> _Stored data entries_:
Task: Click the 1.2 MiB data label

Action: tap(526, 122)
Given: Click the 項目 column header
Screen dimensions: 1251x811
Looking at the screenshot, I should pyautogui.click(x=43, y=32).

> _Task to complete_: Write out word for word every line from the one containing "Given: Click the 項目 column header" through the last line of the data, and no other line.

> _Completed exercise_:
Given: Click the 項目 column header
Screen dimensions: 1251x811
Looking at the screenshot, I should pyautogui.click(x=43, y=32).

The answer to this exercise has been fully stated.